Clinicopathologic view of intraductal papillary-mucinous tumor of the pancreas
- PMID: 9951851
Clinicopathologic view of intraductal papillary-mucinous tumor of the pancreas
Abstract
Intraductal papillary-mucinous tumors (IPMTs) of the pancreas form a special group of neoplasms characterized by intraductal papillary growth of mucin-producing columnar cells. Included among these neoplasms are papillary and villous adenomas, lesions with mucinous duct ectasia and mucin-producing carcinomas. Most patients are males and present with episodic pancreatitis-like symptoms, which may have been noted for years.
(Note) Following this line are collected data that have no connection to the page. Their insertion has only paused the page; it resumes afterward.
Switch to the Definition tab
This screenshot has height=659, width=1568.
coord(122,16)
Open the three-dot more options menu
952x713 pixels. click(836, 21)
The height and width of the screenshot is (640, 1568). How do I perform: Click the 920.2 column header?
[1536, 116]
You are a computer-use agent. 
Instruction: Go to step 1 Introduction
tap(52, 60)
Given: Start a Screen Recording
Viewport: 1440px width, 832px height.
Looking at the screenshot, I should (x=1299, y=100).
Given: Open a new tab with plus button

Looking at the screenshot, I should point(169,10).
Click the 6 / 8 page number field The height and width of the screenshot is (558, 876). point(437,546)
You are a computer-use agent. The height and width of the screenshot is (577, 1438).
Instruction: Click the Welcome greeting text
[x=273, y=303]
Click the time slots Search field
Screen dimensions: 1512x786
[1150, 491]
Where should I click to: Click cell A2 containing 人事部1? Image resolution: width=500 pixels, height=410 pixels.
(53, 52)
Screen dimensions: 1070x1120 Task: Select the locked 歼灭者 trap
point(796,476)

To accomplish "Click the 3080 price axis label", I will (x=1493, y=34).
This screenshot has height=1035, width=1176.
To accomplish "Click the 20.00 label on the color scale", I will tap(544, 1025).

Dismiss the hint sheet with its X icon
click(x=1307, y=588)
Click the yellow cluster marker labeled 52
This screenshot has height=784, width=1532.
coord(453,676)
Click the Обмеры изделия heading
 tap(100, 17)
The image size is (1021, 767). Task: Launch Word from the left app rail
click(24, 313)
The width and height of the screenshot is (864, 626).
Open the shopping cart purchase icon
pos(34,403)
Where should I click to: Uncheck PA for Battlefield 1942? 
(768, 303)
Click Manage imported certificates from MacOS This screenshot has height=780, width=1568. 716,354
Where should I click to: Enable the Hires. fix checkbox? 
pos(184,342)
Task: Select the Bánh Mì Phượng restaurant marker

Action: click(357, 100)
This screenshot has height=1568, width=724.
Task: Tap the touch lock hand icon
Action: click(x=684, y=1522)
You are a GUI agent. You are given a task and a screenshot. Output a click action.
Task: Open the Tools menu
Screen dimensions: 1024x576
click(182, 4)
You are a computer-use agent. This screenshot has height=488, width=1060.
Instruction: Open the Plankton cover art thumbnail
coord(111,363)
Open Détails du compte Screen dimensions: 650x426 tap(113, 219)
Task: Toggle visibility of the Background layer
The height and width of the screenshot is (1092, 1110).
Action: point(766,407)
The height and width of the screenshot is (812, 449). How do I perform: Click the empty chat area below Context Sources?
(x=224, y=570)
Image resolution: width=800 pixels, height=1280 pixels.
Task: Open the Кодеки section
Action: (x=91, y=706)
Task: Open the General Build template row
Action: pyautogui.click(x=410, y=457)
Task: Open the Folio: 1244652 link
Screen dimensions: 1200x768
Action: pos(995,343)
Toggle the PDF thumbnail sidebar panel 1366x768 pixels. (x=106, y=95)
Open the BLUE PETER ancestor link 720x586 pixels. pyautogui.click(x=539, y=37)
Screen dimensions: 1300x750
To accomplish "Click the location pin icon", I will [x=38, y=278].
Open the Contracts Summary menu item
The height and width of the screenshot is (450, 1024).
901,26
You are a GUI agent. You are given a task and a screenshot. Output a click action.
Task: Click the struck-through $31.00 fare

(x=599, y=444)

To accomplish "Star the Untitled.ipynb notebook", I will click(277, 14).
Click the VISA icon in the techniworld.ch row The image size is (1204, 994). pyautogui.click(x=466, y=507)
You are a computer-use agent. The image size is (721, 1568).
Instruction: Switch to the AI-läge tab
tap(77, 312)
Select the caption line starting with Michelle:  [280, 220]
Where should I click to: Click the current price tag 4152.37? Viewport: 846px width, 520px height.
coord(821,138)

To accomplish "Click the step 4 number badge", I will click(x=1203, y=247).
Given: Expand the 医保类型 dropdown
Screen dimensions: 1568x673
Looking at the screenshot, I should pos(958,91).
These symptoms are due to incomplete and later complete duct obstruction by papillary proliferations and/or mucin, which eventually cause fibrotic atrophy of the normal parenchyma. At the time of diagnosis, malignant non-invasive IPMTs are observed in 5-30% of the cases. Fifteen to forty percent of the IPMTs show invasion and half of the invasive IPMTs have metastases. Pre-operatively, invasiveness cannot be predicted. Patients with non-invasive IPMT survive for long periods after surgery, as do many patients with invasive, non-metastatic IPMT, although intraductal proliferation with a mild degree of atypia may be present at the resection margin. In patients with invasive and metastatic IPMT, survival ranges from a few months up to 3 years.